No two people are going to believe the exact same thing nor hold the exact same approach of what is best to reach people to live an inspired life, even if those two people are reading from the exact same Bible. The important thing is getting others into the boat of doing good, loving all unconditionally, and bringing people together. What good does it do to divide us this way? Most of the time I applaud what you stand for, but I think this is wrong.
There are many different types of Christians with many different messages. But why focus on the differences? Jesus would surely want us to focus on the similarities… to love each other as brothers and sisters as we are, not push those who are slightly different outside of some line you have decided absolutely cannot be crossed.
I admit I know very little about all the different types of Christians that exist and the idiosyncrasies you insist on calling out. But I don’t need to because that’s not important. That line of thinking misses the greater message – that love is more important than our individual sects. We are all in this together. Christians from all walks are spreading their way of understanding the best they know how. They aren’t spreading evil. Anything outside the limits of your defined box doesn’t necessarily make it evil. As long as you are acting as a conduit of unconditional love, you have nothing to fear, ever.
The greatest of these is love. Not faith. That means your faith should never be more important than love
You have lost the purpose of following Christ in the first place. There are moments as a father when my daughter will give an extra piece of candy to her little sister just because she knows it will make her smile. But there are also moments when my daughter knows I’m watching and gives that candy to her sister only because she wants to be recognized as kind. See the difference?

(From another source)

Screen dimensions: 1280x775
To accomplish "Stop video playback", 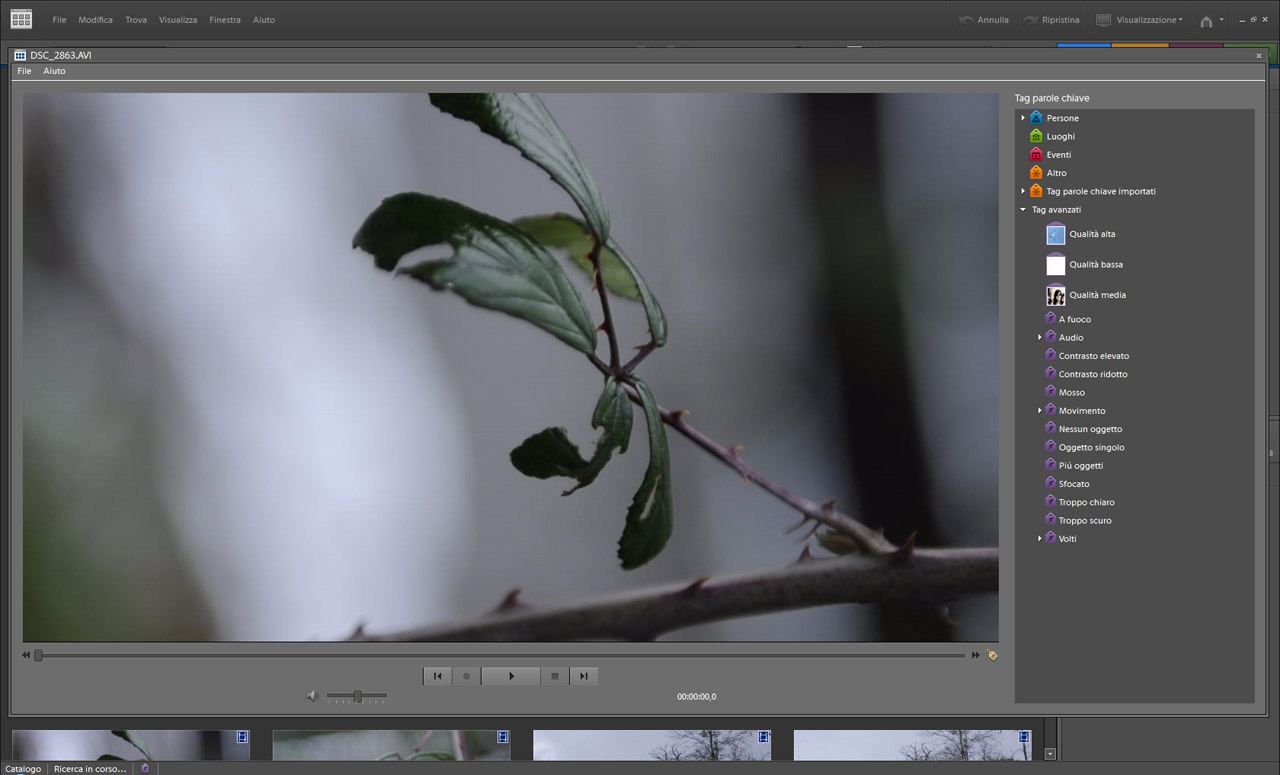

Being a good Christian isn’t the end goal. Being Christian is supposed to be a means to a life of good, love, and worth. Don’t do good just because it keeps you within the Christian box and therefore gets you to Heaven. That is a selfish motivation. Do good for a better reason: Because you have love in your heart. Do good because you love unconditionally, and you truly want to help others be happy. It is the only thing that matters in our time here, and it’s how we grow in spirit. By learning in every action how we can perform that action in a loving way, we challenge ourselves spiritually in every choice we make.
When you are on your deathbed you won’t be thinking of how much money you made or how many people you excluded for being inadequately holy. You will be thinking of the way you treated others, and the litmus test for that judgment is unconditional love. If you are acting in accordance with love for your neighbor, you will be proud of your actions as you lay there reflecting on your life. But if instead you are acting out of fear, those will be the actions that haunt you in your last days.
Love
Love is the means and it is also the ends. It is the lesson and the reward. It is the guide and the destination. We are meant to spread that love where ever and whenever we can, without restrictions. Only then are we truly walking in the light of God.
First Corinthians 13:13 is certainly very cliché, especially at weddings, but it holds an insight that many of us often overlook.
“And now these three remain: faith, hope and love. But the greatest of these is love.”
The greatest of these is love. Not faith. That means your faith should never be more important than love… Unconditional love, not just love for your family and friends. Love for all. And not with conditions like, only if he is a Christian, or only if she acts the way I think she should. Unconditionally means as they are. Love him because he is. For if we only love those who love us back, what kind of love is that?